I have money and time, how do I make the jump to tech? - probolsky

From the time I wake up in the morning until night, I check Hacker News, Techcruch and Engadget about 10 times.  I have about 25 ideas for apps and start-ups and I have the resources to fund ventures (low six figures) and dedicate time to feeding them.  But I don't know where to start.  And I have no tech or programming background beyond end-user enthusiasm and early adopter status.<p>I live in Irvine, CA.<p>Guidance?
======
bking
Take your ideas and try to find something similar that is already out there.
Do your research on that particular company or product to see what programs
they use and how they work. Analyze their past performance and what changes
they have made. Reach out to them to ask how they did it.

Once you have enough information on the toosl they use, go reasearch those
tools and methodologies. Find the user groups and forums. Look at how to
download and install their tools and runn through youtube and google to find
tutorials. Buy some books for the major coding platforms you are interested in
(iPhone sdk, Android, etc.) start going through the tutorial books.

You check tech sites way too much, so you might want to set a hard time limit
on how much time a day you spend browsing.

Make sure you "produce" something every day. Whether it is a simple table view
app or a sprite animation, have something that you can look back on at the end
of the day that works. This helps keep you moving forward, and gives you the
fulfillment of building something. You might not always build something
relevant, but it is important to do it.

That's all I have right now. Good luck!

------
basicallydan
Question: Do you have any technical friends? If so, take them out for a beer
and see what they think.

Either way, it might help to get a bit of technical experience. If you want to
start making these apps yourself, and I think that might be a good idea, think
of the simplest possible one and try making it.

This is a good article I read earlier:
[http://www.jakelevine.me/blog/2013/03/dont-learn-how-to-
code...](http://www.jakelevine.me/blog/2013/03/dont-learn-how-to-code-learn-
how-to-make-things/)

Many people have done this before you - gone from zero to coder - especially
if you have the time and motivation.

But I can tell you that this sort of thing is a lot easier if you have someone
to help you out with it or at least provide you with support and motivation.

Alternatively, if you have loads of money, you might want to hire a
professional to make you a prototype. Then, when that's done, try selling it.
When that's done, hire full-time staff to keep driving the product forward and
selling it.

But if you're looking to get involved yourself (it can be pretty fun!) in the
dev - give it a go ;)

Good luck :)

------
BryanBeshore
Hack your way in to working for a startup. Hopefully that way you will learn
what 'not to do' if you were to start a company on your own. I see this
helping in a few ways:

1) You wont blow through your (low six figures), and produce little to show.

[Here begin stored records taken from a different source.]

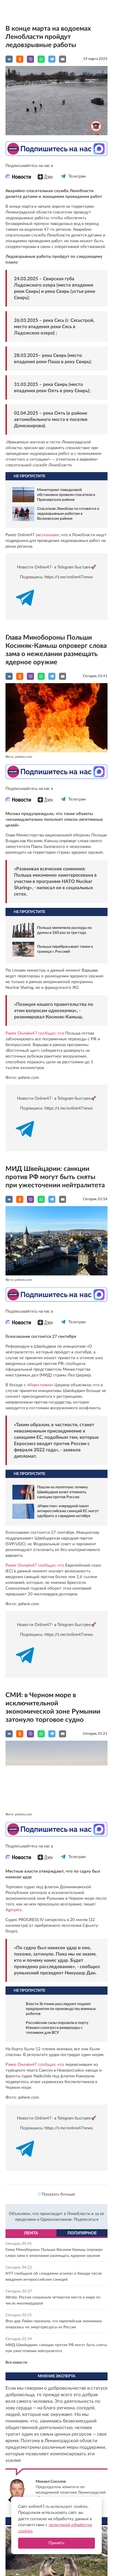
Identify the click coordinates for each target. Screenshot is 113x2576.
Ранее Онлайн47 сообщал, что (34, 1033)
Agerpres (13, 1910)
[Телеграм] (63, 181)
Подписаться (86, 2220)
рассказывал (47, 535)
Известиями (40, 1385)
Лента (31, 2233)
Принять (56, 2543)
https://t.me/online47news (68, 577)
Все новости (16, 2363)
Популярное (82, 2233)
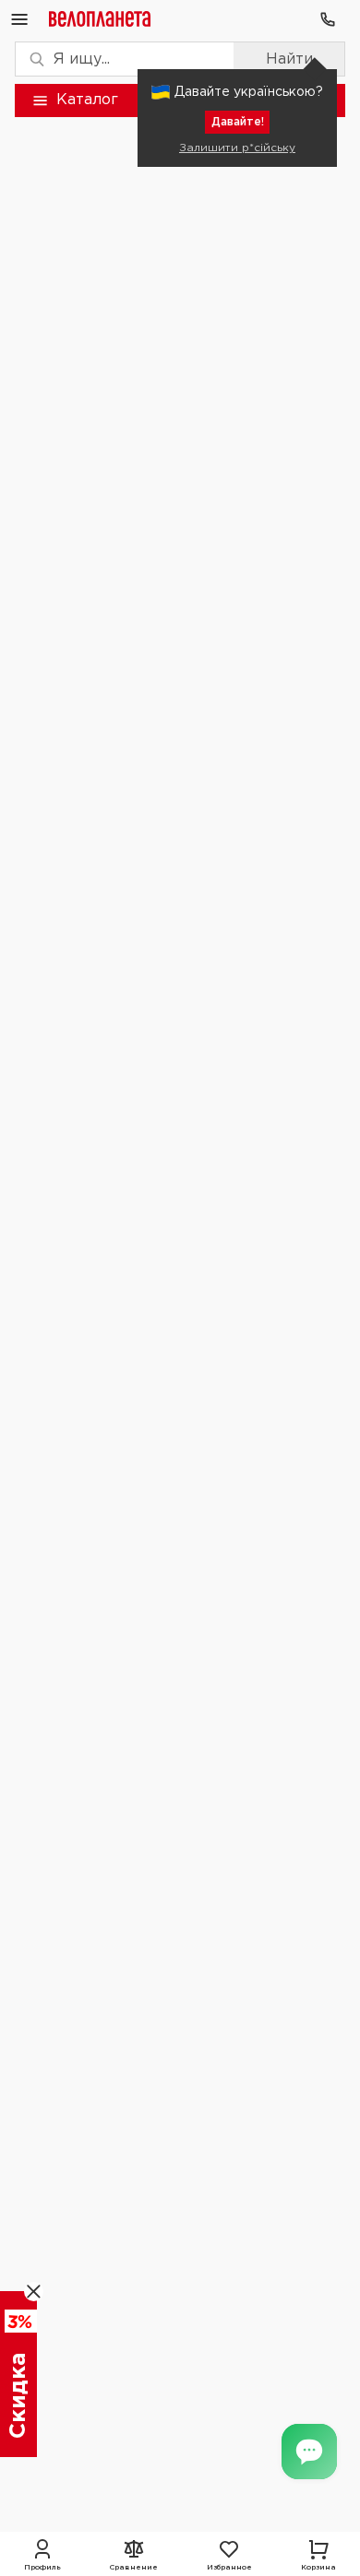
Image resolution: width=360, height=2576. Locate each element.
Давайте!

2) Allow you to focus your 25 ideas into the 1 thing that you REALLY want to
work on.

3) Gain expertise in being a generalists/I will do anything for this to
succeed.

4) You wont feel the exact ups-and-downs of a startup founder, but you will
get a good view as to what it is like.

Besides that, when you are not getting [insert anything company founders
need], I would learn how to code in the evenings, and possibly build a simple
app or two on your own. Even if you are not going to be technical in your
startup an Engineer/Co-Founder/Investor/[Insert Name Here] will view you as
more credible and serious, not just a guy with 25 ideas.

Hope this helps.

------
kls
IF you would like, you can ping me via Skype (in my profile) and I can give
you a few pointers on where and how to get started. I enjoy talking to people
and networking with people in your position as I have found that it usually
comes back full circle in life. But it's really is going to take 30 minutes to
an hour of talking with someone who has been in the industry to really feel
out what your desires are and to set you on the right path. If your interested
in networking, I would be more than happy to give you an hour of my time to
try to help you figure out which way to go.

------
dman
Try to meet someone who complements you in terms of technical skills and is
interested and passionate about the same problems that drive you.